Convert base 10 to octal or hexadecimal
To represent a positive integer in a different base, simply redefine the BASE macro variable and rerun the program. For example, the following statements enable you to convert the numbers to base 8:
%let base = 8; /* positive integer 2 <= base <= 36 */ |
The last row of the table shows that 675 (base 10) = 1243 (base 8), as was shown previously.

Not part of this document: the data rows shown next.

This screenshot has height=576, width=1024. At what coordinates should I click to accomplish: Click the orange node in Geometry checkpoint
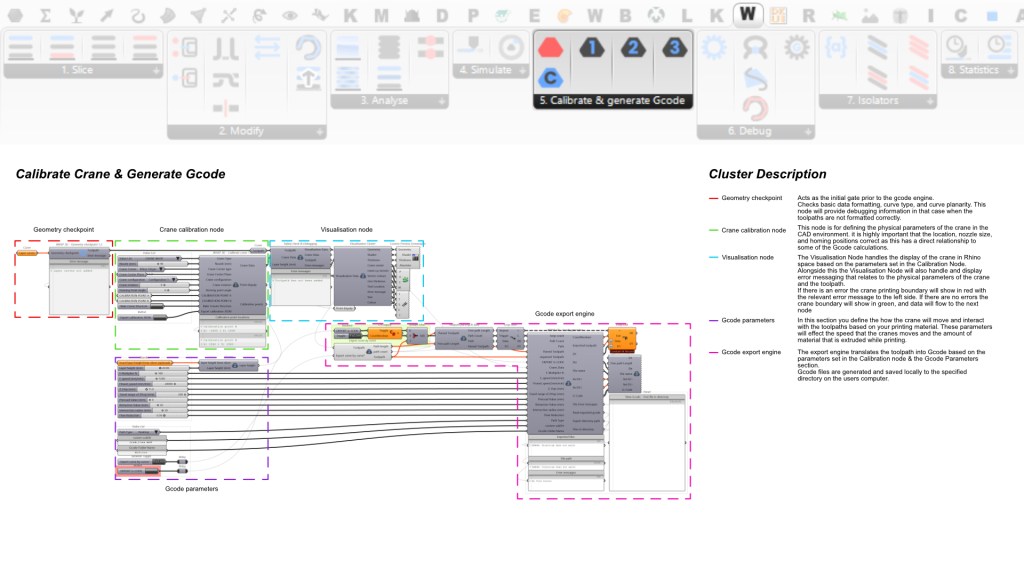tap(27, 253)
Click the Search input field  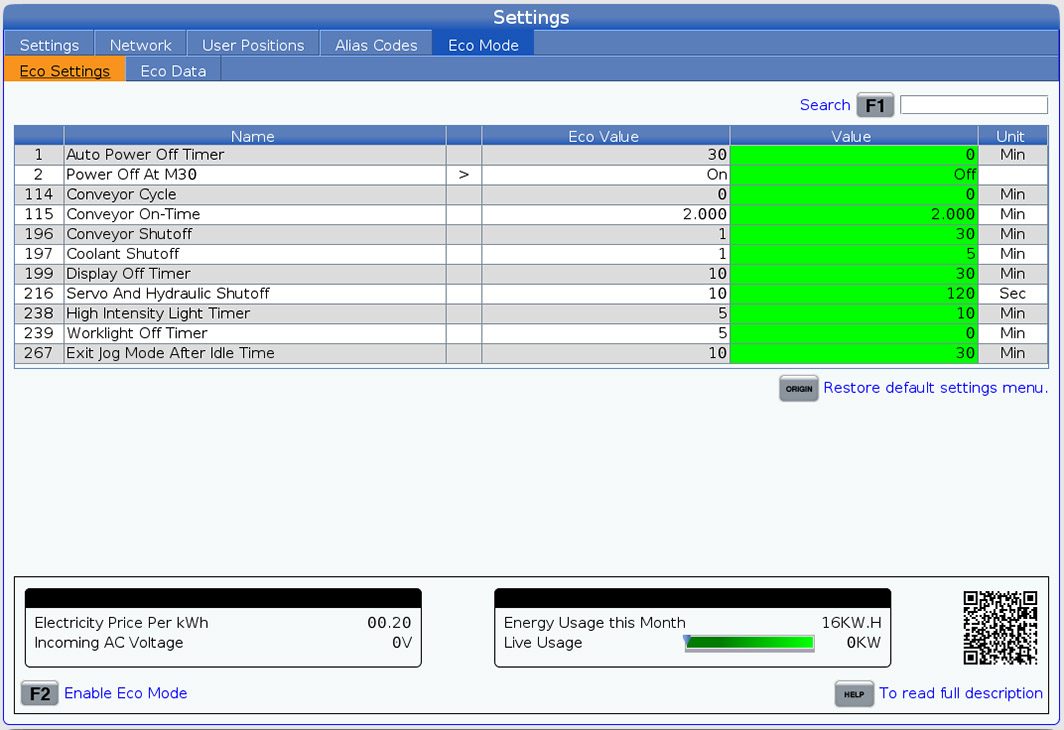tap(973, 105)
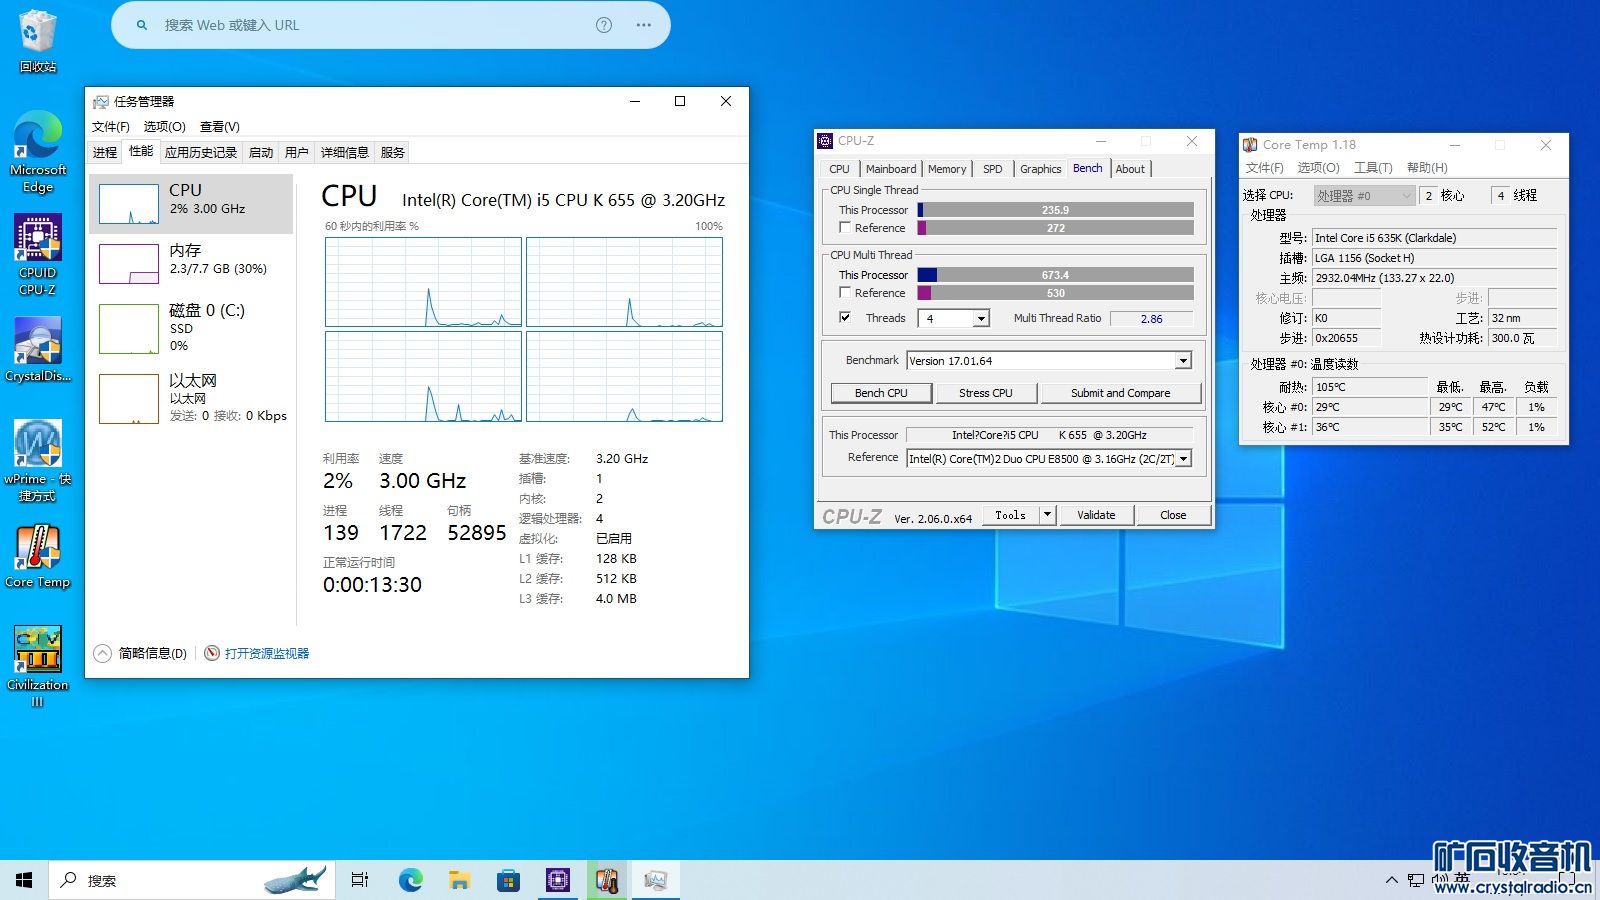
Task: Open the Reference processor dropdown
Action: click(1184, 459)
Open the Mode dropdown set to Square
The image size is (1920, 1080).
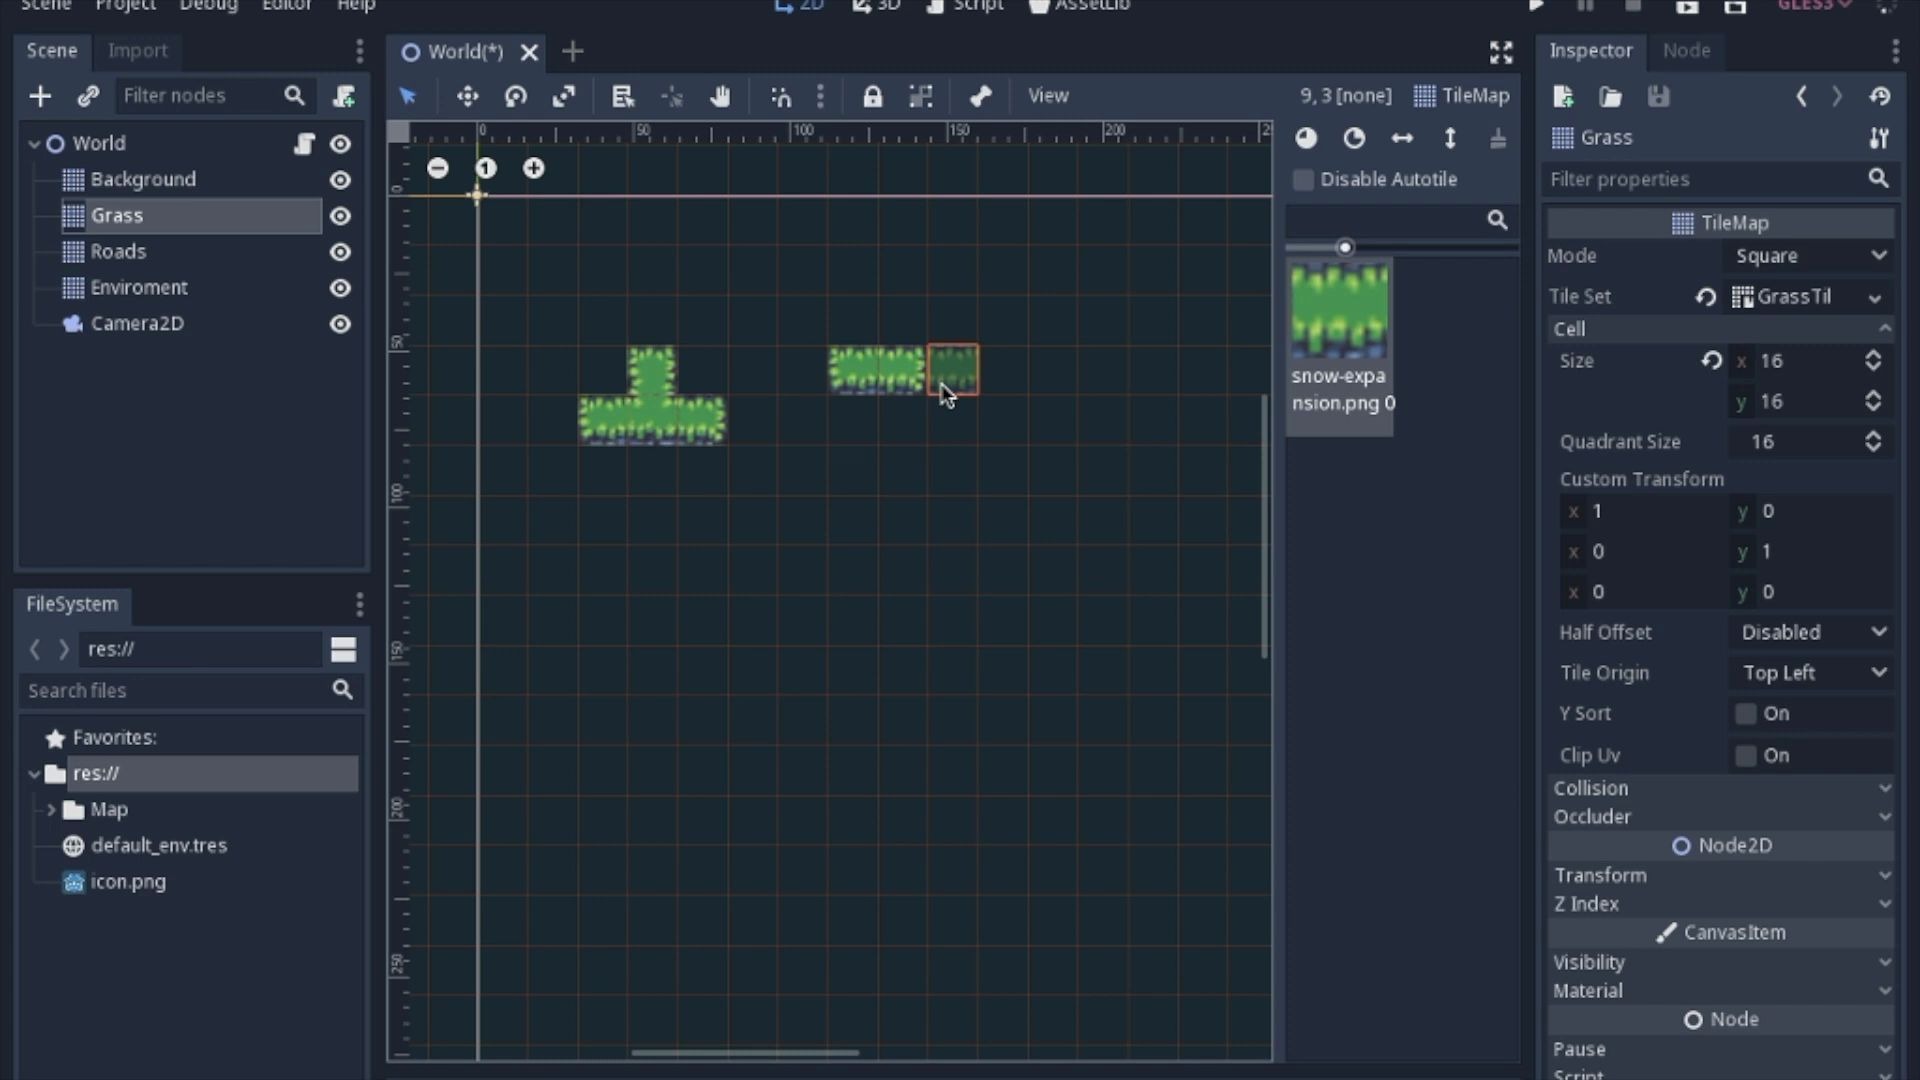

For hexadecimal (base 16), you can use the letters 'A' through 'F' to represent the larger values of the coefficients:
%let base = 16; /* positive integer 2 <= base <= 36 */ |
The hexadecimal numbers might be familiar to statistical programmers who use hexadecimal values for RGB colors in statistical graphics. In many programming languages, you can specify a color as a hexadecimal value such as 0x1F313F. The first two digits ('1F') specify the amount of red in the color, the next two digits ('31') specify the amount of green, and the last two digits specify the amount of blue. As an integer, this number is 2044,223 (base 10). You might have seen an advertisement for a computer monitor that claims that the monitor "displays more than 16 million colors." That number is used because FFFFFF (base 16) = 16,777,215 (base 10). In other words, if each red, green, and blue pixel can display 256 colors, the total number of colors is more than 16 million.
Summary
This article shows an algorithm that enables you to represent a positive integer in any base. This is commonly called "converting from base 10," although that is a misnomer. At each step of the algorithm, you use division by the base to find the integer part and remainder of an integer. This algorithm is demonstrated by using the SAS DATA step. As written, the program supports bases 2–36.